Deepfake Technology OpenAIAPI Elevenlabs

Project Overview

Artificial Intelligence is transforming how we understand and engage with the world, and history is no exception. This project explores the intersection of AI technologies—language modeling, voice synthesis, and animation—to create an interactive digital version of President John F. Kennedy.

Our team set out to prototype what it might look like to hold a conversation with a historic figure. We chose JFK due to the extensive archive of audio, video, and writings available, as well as his cultural familiarity. The goal was to create a believable and expressive simulation that evokes not just how JFK sounded, but how he thought and interacted.

👉 View our demo here
👉 View the original project pitch

Technical Stack & Implementation

OpenAI Integration for Personality Emulation

At the heart of the project was a custom OpenAI assistant. I used JFK’s public speeches, interviews, letters, and secondary sources (biographies, news coverage, etc.) to shape the assistant’s tone, diction, and ideological leanings. Responses were prompted to stay grounded in this curated corpus to reduce hallucination and better emulate historical plausibility.

Voice Synthesis with ElevenLabs

To add auditory realism, we integrated ElevenLabs’ voice synthesis platform. Using archival audio, we constructed a vocal model. This model could articulate any given text in JFK’s distinctive voice.

Digital Portrait & Visual Representation

In parallel with the voice synthesis, I created a digital portrait of JFK that could animate in sync with the AI’s responses. The goal was to provide not just a voice but also a face—an avatar capable of emoting, blinking, and displaying expressions. This combination of auditory and visual elements allowed for a more immersive and human-like interaction.

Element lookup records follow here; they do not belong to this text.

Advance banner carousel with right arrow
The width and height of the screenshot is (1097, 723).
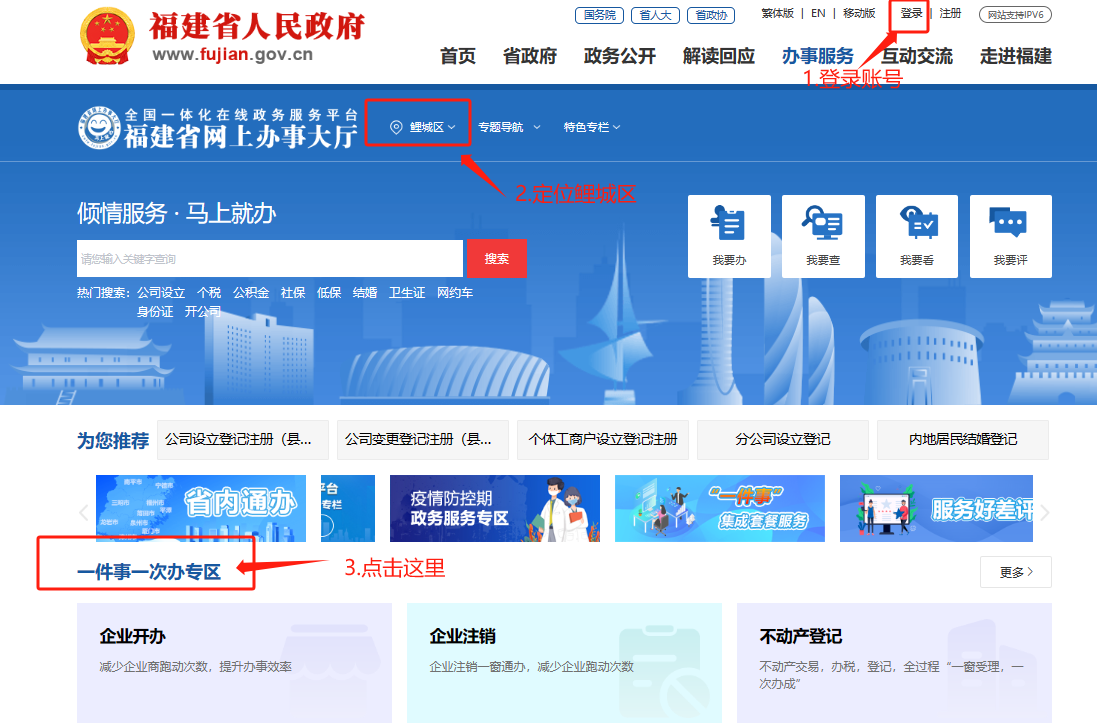[x=1045, y=513]
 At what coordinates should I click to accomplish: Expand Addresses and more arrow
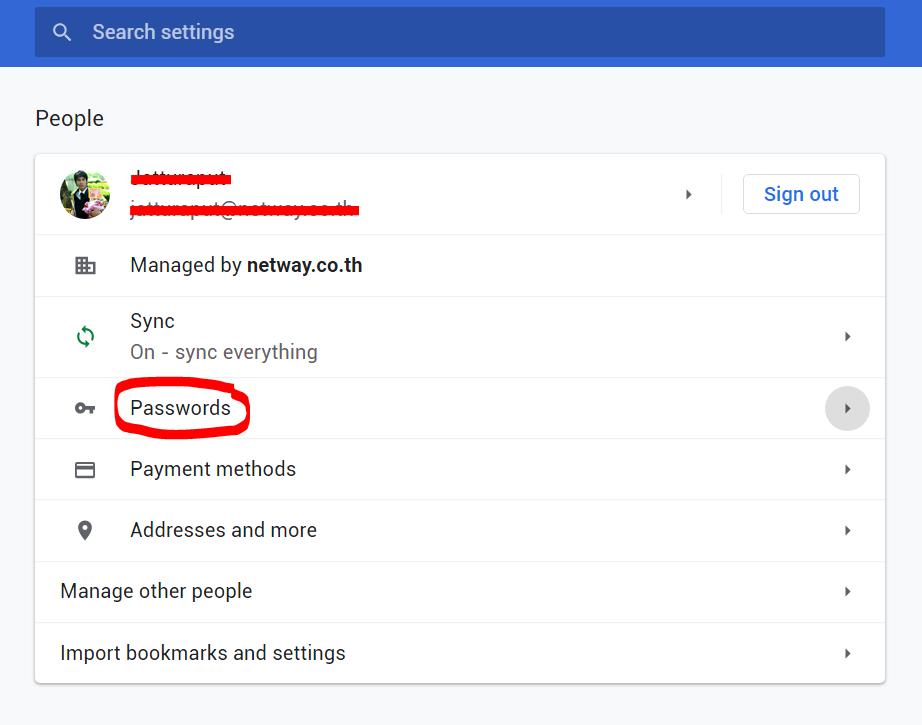847,531
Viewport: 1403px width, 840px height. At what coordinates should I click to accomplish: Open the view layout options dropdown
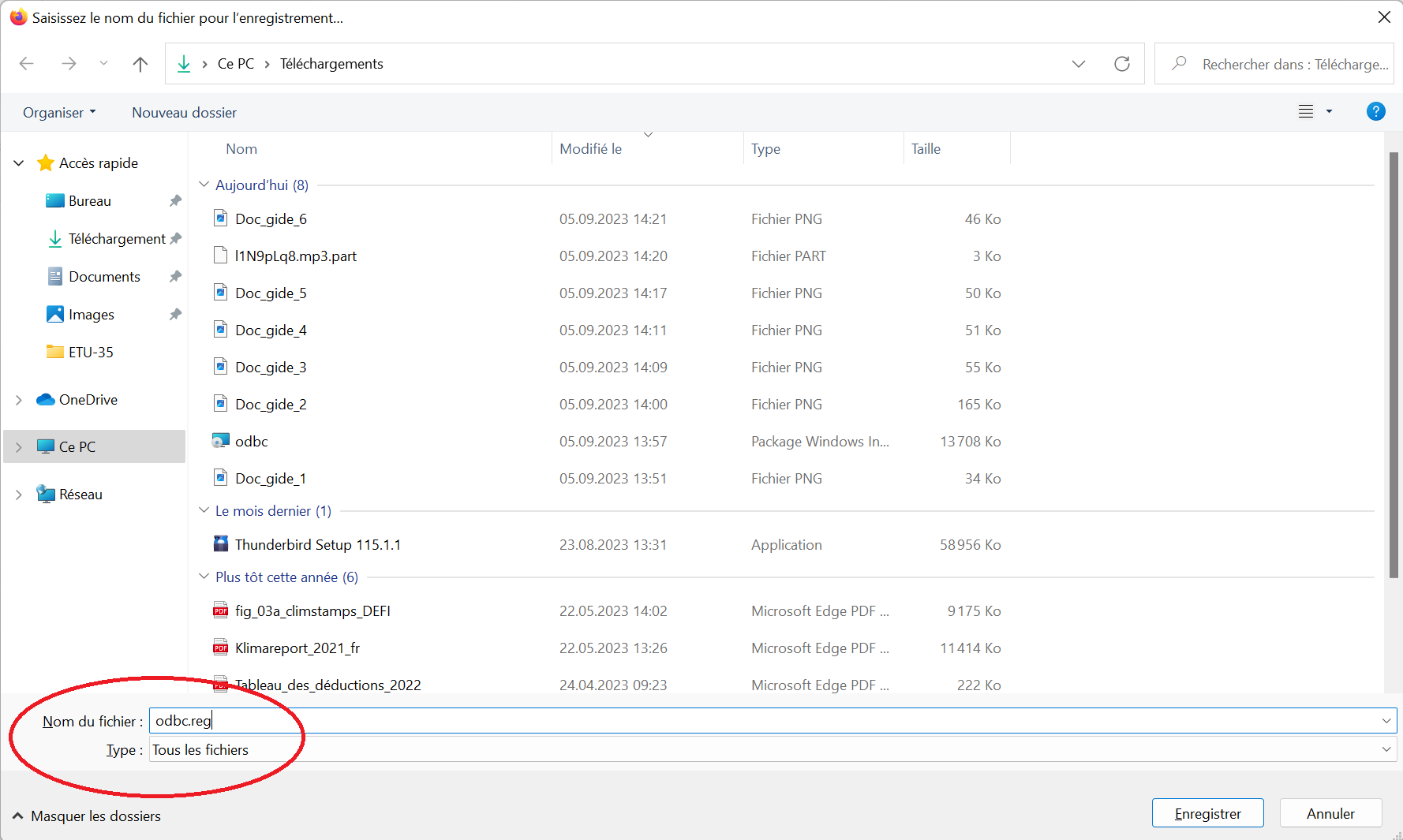(1329, 112)
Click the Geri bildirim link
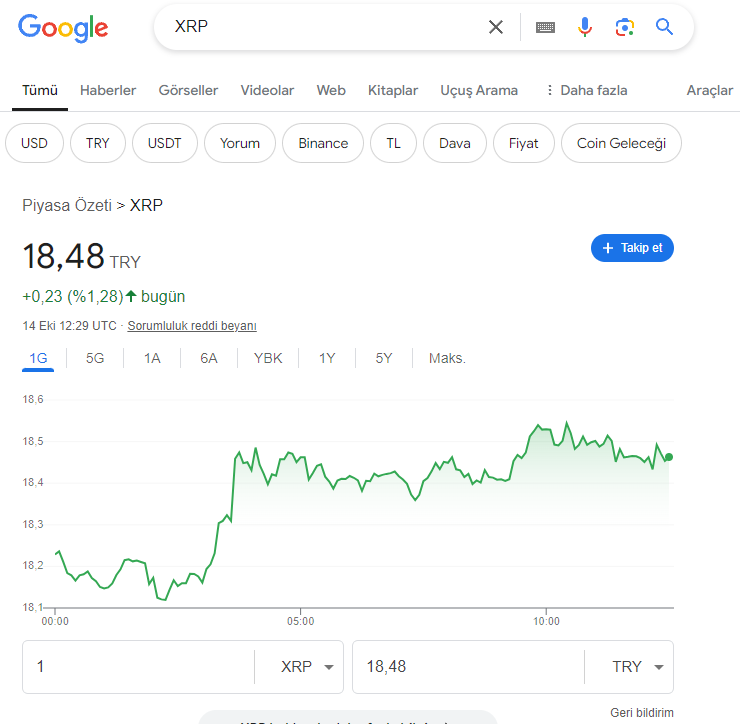 click(642, 713)
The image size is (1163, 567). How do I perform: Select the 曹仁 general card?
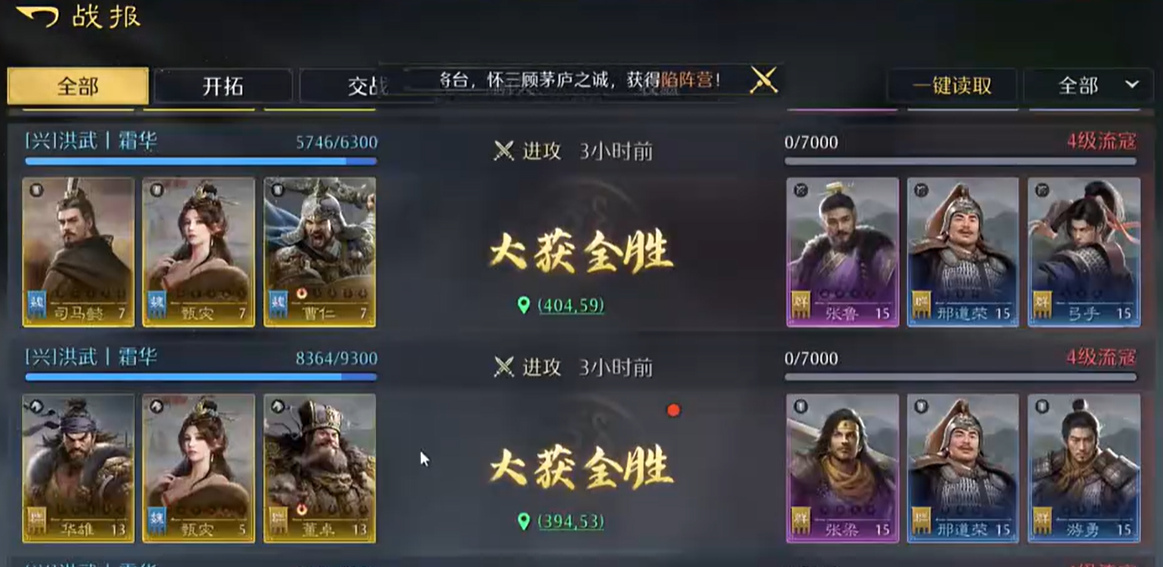pyautogui.click(x=320, y=252)
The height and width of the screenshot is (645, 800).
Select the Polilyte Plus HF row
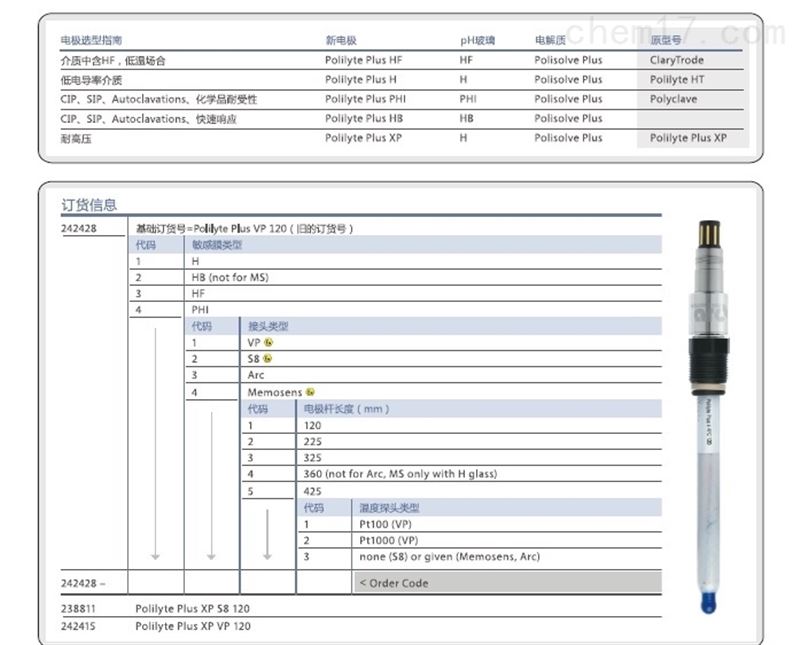(x=401, y=60)
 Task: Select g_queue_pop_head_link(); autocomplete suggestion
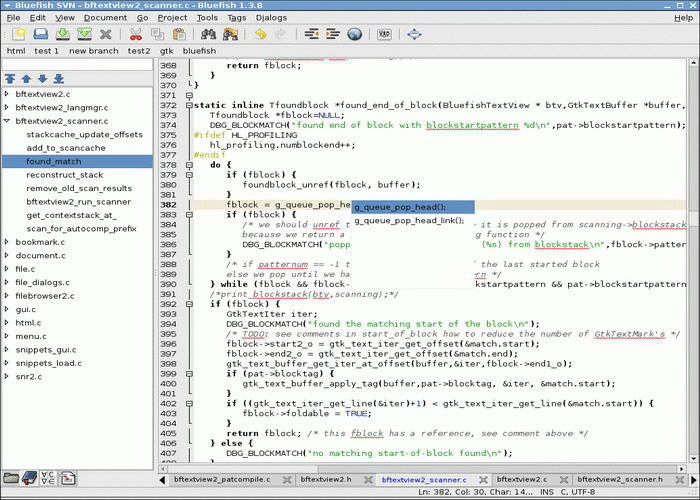coord(409,221)
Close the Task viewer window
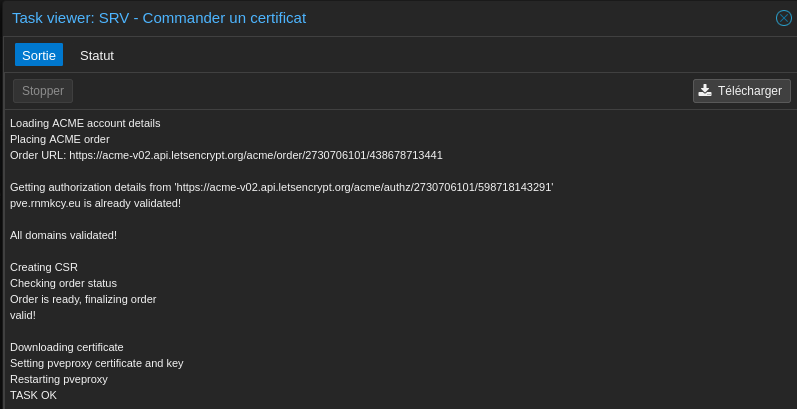Image resolution: width=797 pixels, height=409 pixels. click(x=784, y=18)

Toward Full Interactivity: Speech Recognition

While the demo relied on preloaded questions, a fully realized prototype would require real-time speech recognition. This would allow users to pose spontaneous questions and receive contextual responses. Integrating speech-to-text with the assistant and ElevenLabs voice synthesis remains the next logical step in development.

Challenges & Innovations

Two major challenges emerged:

  • Historical Accuracy: AI models are prone to hallucination, which is especially problematic in projects claiming to represent real people. To mitigate this, I constrained outputs using a curated set of JFK’s speeches, writings, and reputable secondary sources. Even so, perfect fidelity is impossible—there are limits to what we know, and inevitably some interpretive liberties enter the simulation.

  • Multimodal Integration: Getting different technologies—LLMs, voice synthesis, video animation, and (eventually) speech recognition—to work in unison proved difficult. This project was an early attempt, but a fully seamless system would require significant engineering effort.

Educational & Cultural Impact

This project points toward new ways of engaging with history. Instead of passively reading a textbook or watching a documentary, students could “converse” with historical figures, asking them questions and receiving responses modeled after their documented views and style. While such conversations will always involve a degree of artifice, the interactivity makes history feel more alive and accessible.

History is often presented in a cold, detached manner. By reintroducing voice, personality, and presence, AI opens a more experiential mode of learning. Imagine classrooms where students debate with simulated philosophers, activists, or world leaders. Even if imperfect, such tools can spark curiosity and deepen engagement.

Looking Ahead

This JFK prototype is just a beginning. Future work would involve:

  • Real-time speech recognition for open-ended interaction.
  • More advanced facial animation synced to emotion and tone.
  • Broader historical libraries, allowing students to interact with multiple figures.
  • Ethical guidelines for accuracy, representation, and misuse prevention.

As AI technologies advance, projects like this invite us to think critically about how we want to remember, represent, and interact with the past.